16/07/2025
Te gastas 80, 100 o 120 euros por una entrada.
Pasas por un control donde te revisan la mochila, te tiran el desodorante, te hacen quitarte hasta el cinturón.
Pero dentro, una mafia organizada entra sin problema, rocía gas pimienta en mitad de la pista y te roba el móvil mientras no puedes ni respirar.
Esto ha pasado en Brunch Electronik.
En Afterlife.
En Sónar.
Y nadie lo está frenando.
Cinco detenidos actuando en grupo.
Mismo patrón en cada ataque:
Gas, confusión, gritos, pánico.
Y mientras tú te ahogas o intentas salir, ellos te vacían los bolsillos.
¿Dónde está la seguridad?
¿Quién controla los accesos?
¿Quién responde cuando fallan los protocolos?

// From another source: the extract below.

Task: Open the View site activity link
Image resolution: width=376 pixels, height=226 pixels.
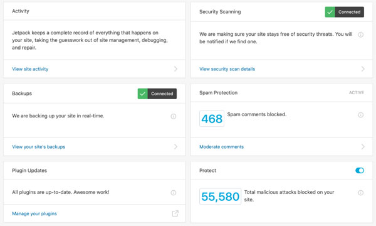Action: click(x=30, y=69)
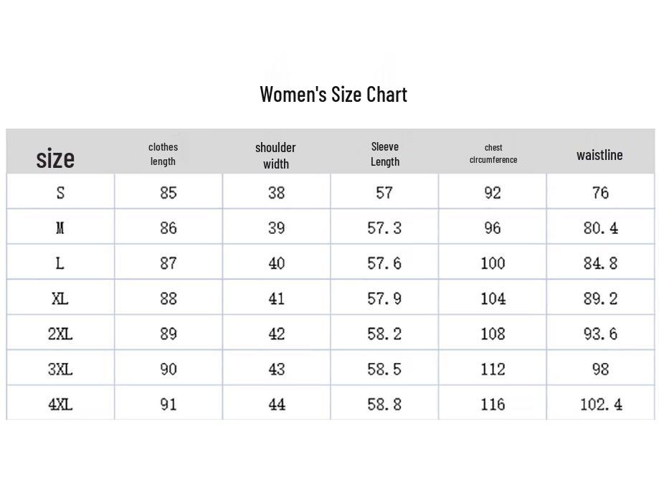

Estamos hablando de cientos de personas afectadas.
De agresiones físicas.
De vulneraciones a la seguridad más básica.
De que algo así pueda pasar tres veces en una misma noche sin que nadie lo impida.
Los festivales están creciendo.
La industria factura millones.
Pero si no puedes garantizar la seguridad de tu público, no estás organizando un festival.
Estás vendiendo entradas para una emboscada.
Y lo peor: nadie habla claro.
Se tapa. Se ignora. Se silencia.
Porque daña la imagen. Porque “no conviene”. Porque es más fácil mirar hacia otro lado.
Pues no.
Esto tiene que saberse.
Esto tiene que cambiar.
Y solo lo hará si lo cuentas, si lo compartes, si no lo normalizas.
La cultura club no se construye con miedo.
No se puede bailar si tienes que mirar por encima del hombro.
No se puede disfrutar si sabes que en cualquier momento te gasean y te roban.
Esto no es techno.
Esto no es cultura.
Esto es un fallo sistémico.
O se planta cara, o nos quedamos sin pista.